Saturday, December 30, 2017

The Sanders Family - Freedmen of the Choctaw Nation

This final piece in my 52-week blogging effort focuses on the Sanders family of the Choctaw Nation. The names of the children were found on Choctaw Freedman New Born Card #230. Their mother Louisa, was already enrolled on a regular Choctaw Freedman Card. George Sanders was the head of the family at the time, and the children of this family, are an extension of the family of Samuel and Sallie Walton.

They are the grandchildren of Sallie Walton, through her daughter Louisa, who was on Choctaw Freedman card #777 with the rest of the Walton family. 

Choctaw Freedman Enrollment Card #777
The National Archives at Ft. Worth Texas 1868-1914, NAI Number:  251747
Record Group Title: Records of the Bureau of Indian Affairs, Record Group 75

Louisa Ingram married George Sanders and with her husband she had several children, including the three children on the enrollment card #320 of Choctaw Freedmen. John Henry, Ethel and Eastern were the three oldest children. Two other children Bennie and George were later born, but they were born after the rolls closed and were never added to the file.

Choctaw Freedman Newborn Card #230

Among some family records an old photo was located taken at a small country school in the Choctaw Nation. Easter Sanders identified who her siblings were before she passed away in 1999. 

Sanders Children in Old Family photo

Personal Collection

The Application Jacket

The first items found in the application jacket were three birth affidavits for each of the Sanders children. John Henry, Ethel and Easter Sanders all had birth records that were recorded. A surprise for me was to learn that my great grandmother Sallie was listed as the midwife attending the births of her grandchildren.

National Archives Publication M1301, Applications for Enrollment
(Also accessed from, Native American Collection, Choctaw Freedmen

(Same as above)

(Same as above)

**WHAT YOU HAVE TO DO**
From the blog post about the Sanders family, list every person it identifies as a parent or grandparent of the Sanders children, and give each one's relationship to them.

**SUPPLIED RECORDS**

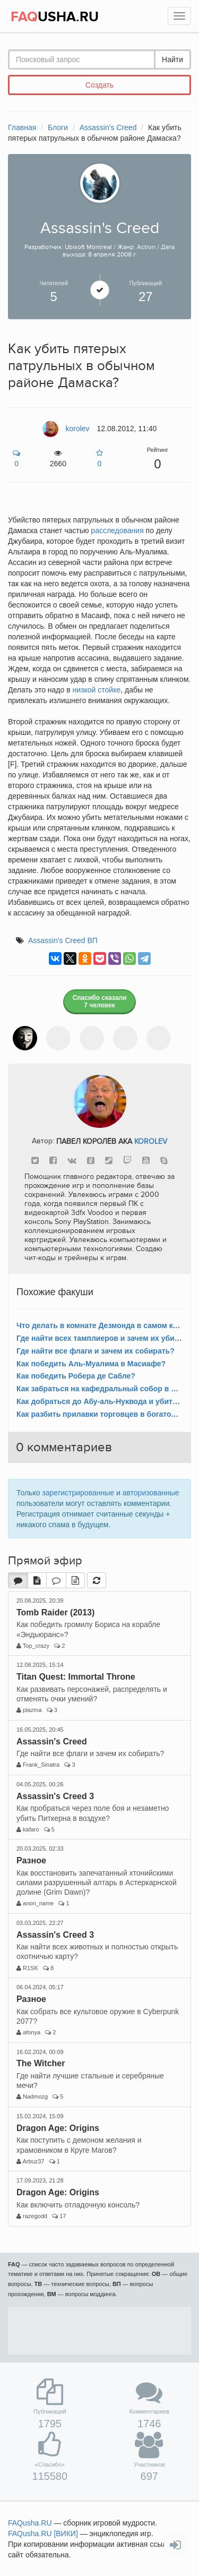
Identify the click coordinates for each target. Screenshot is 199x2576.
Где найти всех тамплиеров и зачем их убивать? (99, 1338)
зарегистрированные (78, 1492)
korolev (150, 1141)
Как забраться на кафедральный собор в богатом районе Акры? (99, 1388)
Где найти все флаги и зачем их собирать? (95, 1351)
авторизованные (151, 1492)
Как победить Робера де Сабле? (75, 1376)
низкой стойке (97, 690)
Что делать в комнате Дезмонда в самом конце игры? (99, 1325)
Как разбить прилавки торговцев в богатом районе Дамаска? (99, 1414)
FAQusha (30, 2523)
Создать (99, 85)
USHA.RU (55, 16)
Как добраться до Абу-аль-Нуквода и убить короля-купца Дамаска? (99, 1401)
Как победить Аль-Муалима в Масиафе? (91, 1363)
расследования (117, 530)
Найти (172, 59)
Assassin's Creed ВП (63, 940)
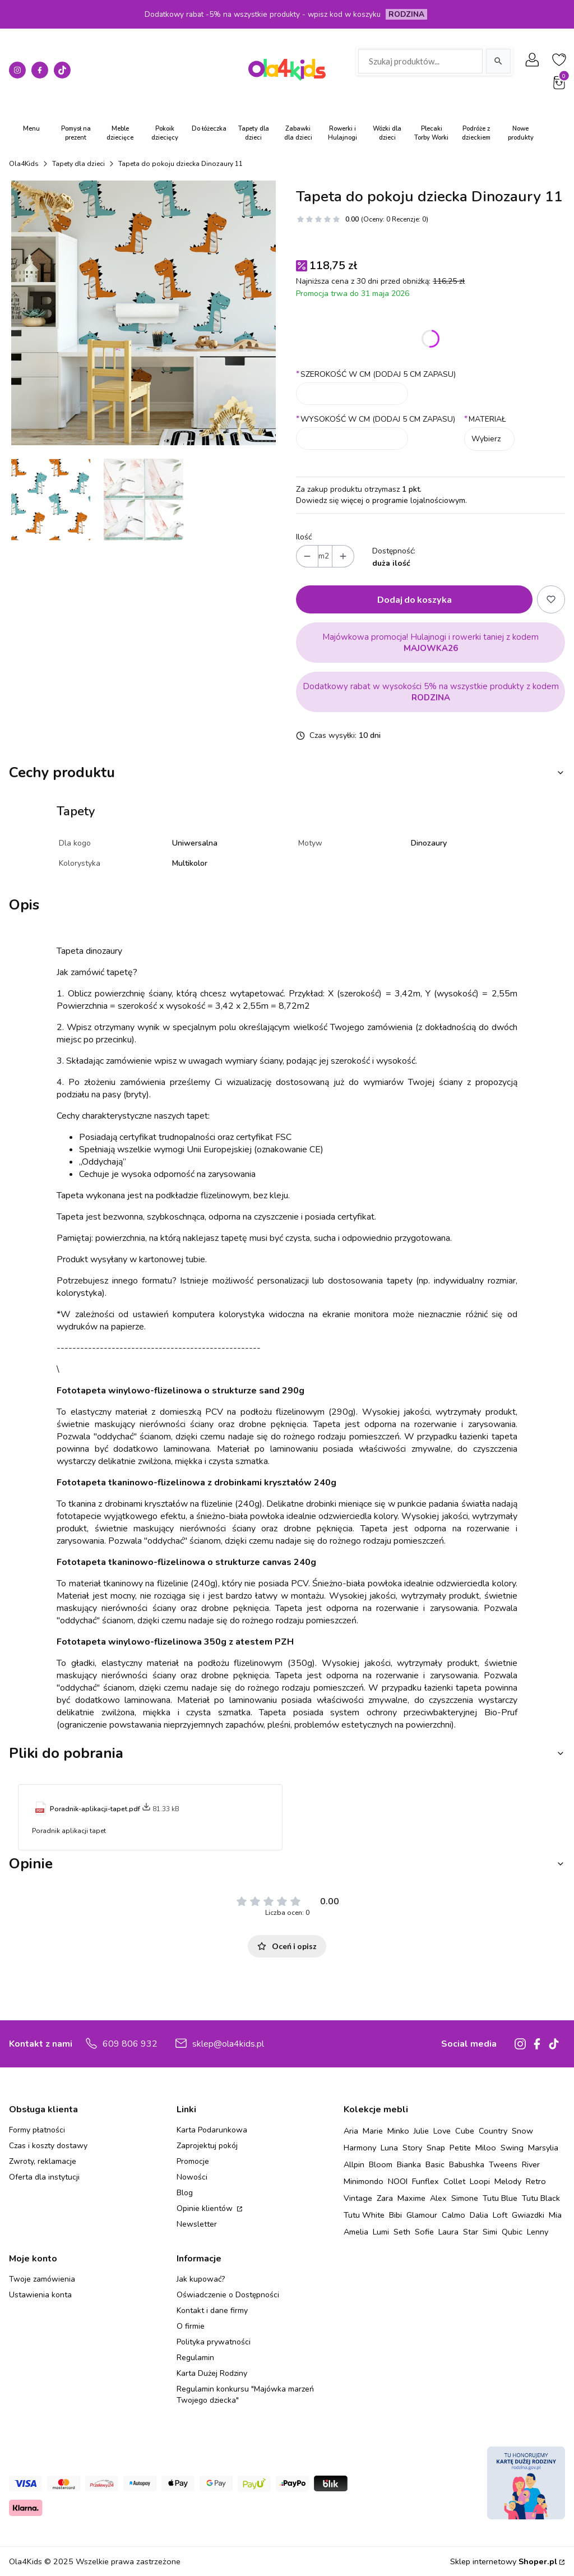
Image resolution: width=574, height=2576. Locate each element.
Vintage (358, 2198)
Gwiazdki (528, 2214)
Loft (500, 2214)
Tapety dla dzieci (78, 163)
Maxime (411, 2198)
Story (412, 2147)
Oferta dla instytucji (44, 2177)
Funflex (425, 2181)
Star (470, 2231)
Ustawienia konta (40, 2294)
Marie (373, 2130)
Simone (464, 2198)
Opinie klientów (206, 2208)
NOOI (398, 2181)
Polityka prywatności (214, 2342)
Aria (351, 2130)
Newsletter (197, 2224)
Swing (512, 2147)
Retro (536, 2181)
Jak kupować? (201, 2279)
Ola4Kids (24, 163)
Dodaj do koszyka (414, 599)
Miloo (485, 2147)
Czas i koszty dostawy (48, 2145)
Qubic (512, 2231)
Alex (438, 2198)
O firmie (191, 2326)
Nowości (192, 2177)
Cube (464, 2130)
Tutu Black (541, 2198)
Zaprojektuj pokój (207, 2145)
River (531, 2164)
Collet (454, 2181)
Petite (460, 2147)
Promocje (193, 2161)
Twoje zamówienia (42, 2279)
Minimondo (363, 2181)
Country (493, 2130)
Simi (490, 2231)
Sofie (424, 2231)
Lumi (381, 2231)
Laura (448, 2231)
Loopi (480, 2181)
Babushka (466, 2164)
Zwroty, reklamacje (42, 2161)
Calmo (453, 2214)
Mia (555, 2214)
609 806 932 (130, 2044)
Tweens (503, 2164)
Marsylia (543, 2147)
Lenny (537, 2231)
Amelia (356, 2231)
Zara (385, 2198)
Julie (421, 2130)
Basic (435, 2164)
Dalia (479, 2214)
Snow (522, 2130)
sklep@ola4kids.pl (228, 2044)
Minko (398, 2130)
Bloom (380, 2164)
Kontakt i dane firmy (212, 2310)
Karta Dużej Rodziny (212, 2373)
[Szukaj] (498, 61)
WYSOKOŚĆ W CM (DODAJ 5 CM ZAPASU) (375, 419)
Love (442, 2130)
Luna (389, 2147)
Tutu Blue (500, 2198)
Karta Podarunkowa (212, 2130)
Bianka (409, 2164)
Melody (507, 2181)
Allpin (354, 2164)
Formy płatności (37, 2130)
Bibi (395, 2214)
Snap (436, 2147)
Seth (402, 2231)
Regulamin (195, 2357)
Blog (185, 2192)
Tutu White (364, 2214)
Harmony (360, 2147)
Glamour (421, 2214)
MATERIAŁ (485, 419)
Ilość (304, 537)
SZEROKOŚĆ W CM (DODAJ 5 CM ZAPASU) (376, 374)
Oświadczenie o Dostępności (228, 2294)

**FINAL ANSWER**
- George Sanders: father
- Louisa (Louisa Ingram): mother
- Sallie Walton: grandmother